- Original title: O alienista
- Translator: William L. Grossman
- Country: Brazil
- Language: Portuguese
- Genre(s): Novella, satire

Publication
- Published in: Papéis avulsos
- Publication type: Anthology
- Media type: Print
- Publication date: (1881–)1882
- Published in English: 1963
- Pages: 86

= O alienista =

"O alienista" (translated as "The Psychiatrist" then "The Alienist") is a satiric novella written by the Brazilian author Machado de Assis (1839–1908). The story ran in Rio de Janeiro's newspaper A Estação (from 15 October 1881 to 15 March 1882), then was published in 1882 as part of the author's short-story collection Papéis avulsos ("Single Papers"). An English translation was published in 1963.
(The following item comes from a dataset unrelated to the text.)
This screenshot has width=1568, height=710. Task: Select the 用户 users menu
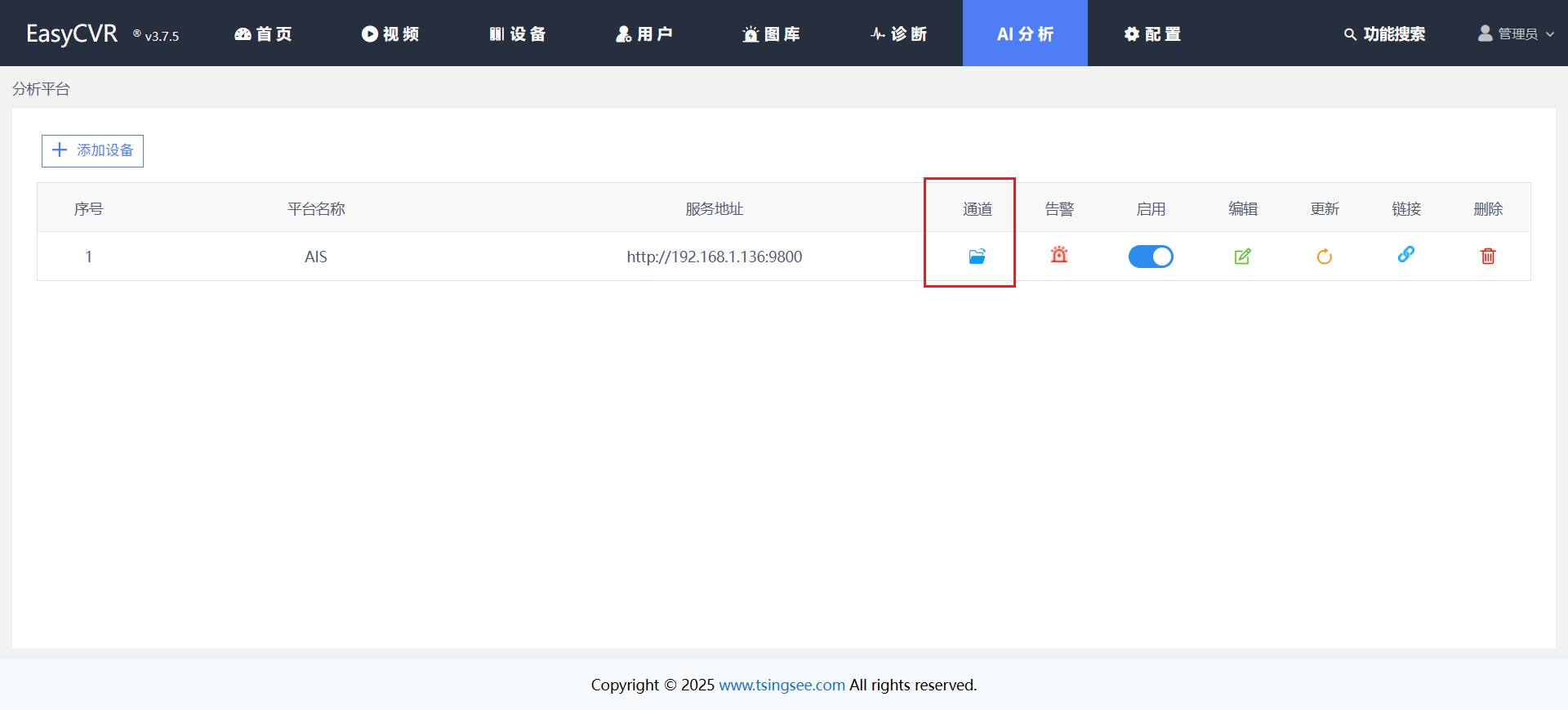[x=644, y=34]
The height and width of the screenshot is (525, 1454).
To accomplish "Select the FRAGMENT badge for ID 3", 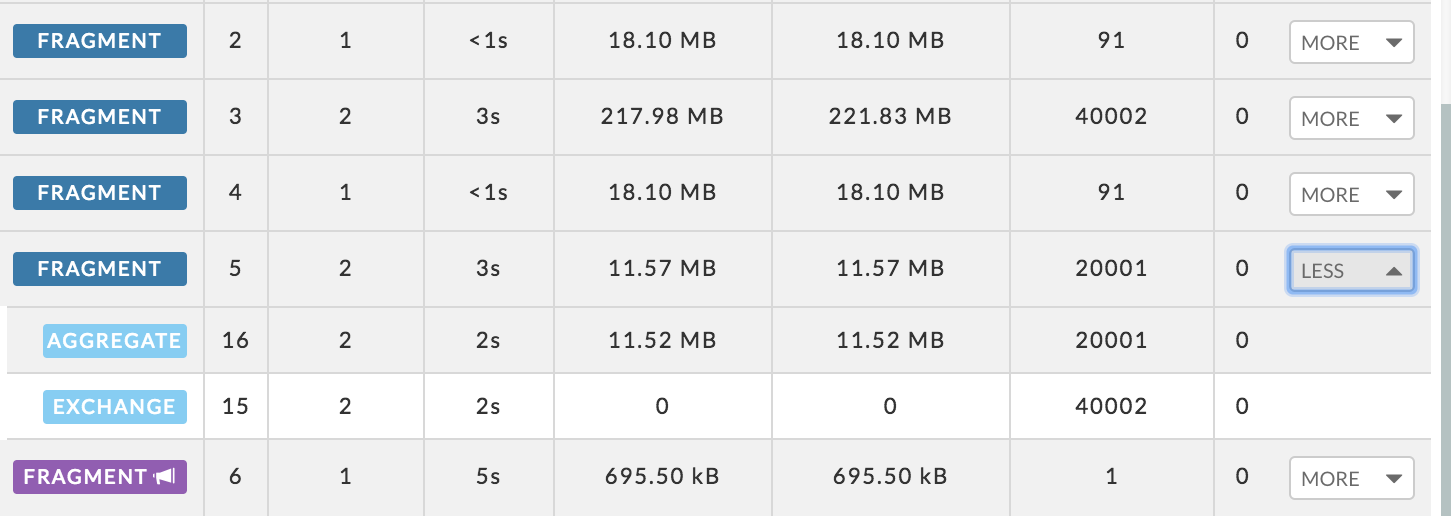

In 1970, the story was adapted into the comedy film The Alienist. In 2007, it was adapted into a same-titled graphic novella by Fábio Moon and Gabriel Bá (and won the 2008 Prêmio Jabuti for educational material).

==Plot summary==
Published a year after Machado's first major novel, Memórias Póstumas de Brás Cubas, "The Psychiatrist" follows the scientific efforts of Dr. Simon Bacamarte (Simão Bacamarte in the original – "bacarmarte" being Portuguese for "blunderbuss", an old scattershot gun). Bacamarte, a Brazil-born Portuguese (when Brazil was a colony), is a prominent physician whose sincere obsession for discovering a universal method to cure pathological disorders drives inhabitants of the small Brazilian town of Itaguaí to fear, conspiracy, and revolutionary attempts.

- Chapters 1–4
In a short space of time, Bacamarte's newly opened asylum, popularly named "the Green House" (Casa Verde), passes to take inside of its walls not only mentally ill patients but also healthy citizens who, according to the doctor's diagnoses, are about to develop some sort of mental illness.

- Chapters 5–10
Porfírio, the town's barber, indicts Bacamarte for his corruptive influence over the Municipal Council, which since the beginning approved the experiments taken place at the Green House, "the Bastille of human Knowledge". A revolt and council change ensues, but the new regime proposes an alliance to the alienist, until being toppled back to the original council. The local priest also misquotes Dante.

- Chapters 11–12
This gives pause to Bacamarte, who changes his tack and decides that balanced people are actually a small minority, and thus the anomaly that should be cured: the modest, the loyal, the wise, the patient, etc., are now admitted to be scientifically disequilibrated according to his new theory.

- Chapter 13
After they all have been "cured" and discharged, Bacamarte eventually considers that he is the most well-balanced person of the village and thus the one most in need of treatment. Uncompromising to the last, he locks himself alone into his asylum, where he dies seventeen months later. The village concludes that he was the only madman from day one. "Be that as it may, his funeral was conducted with great pomp and rare solemnity."

==English editions==
- 1963, The Psychiatrist, and Other Stories (trans. William L. Grossman for the novella and three stories, and Helen Caldwell for the other 8 stories), University of California
- 2012, The Alienist (trans. William Grossman), Melville House
- 2013, The Alienist and Other Stories of Nineteenth-century Brazil (trans. John Charles Chasteen), Hackett

== Modern fiction ==
In 2000, Moacyr Scliar published the juvenile novel O Mistério da Casa Verde, about a group of children investigating the Casa Verde in the 20th century. In 2010, Natália Klein published the science fiction novel O Alienista Caçador de Mutantes, the Casa Verde imprisons victims of mutation, caused by the fall of a flying saucer in Itaguaí.

==See also==

- "The System of Doctor Tarr and Professor Fether", a short story by Edgar Allan Poe about an asylum run by the inmates.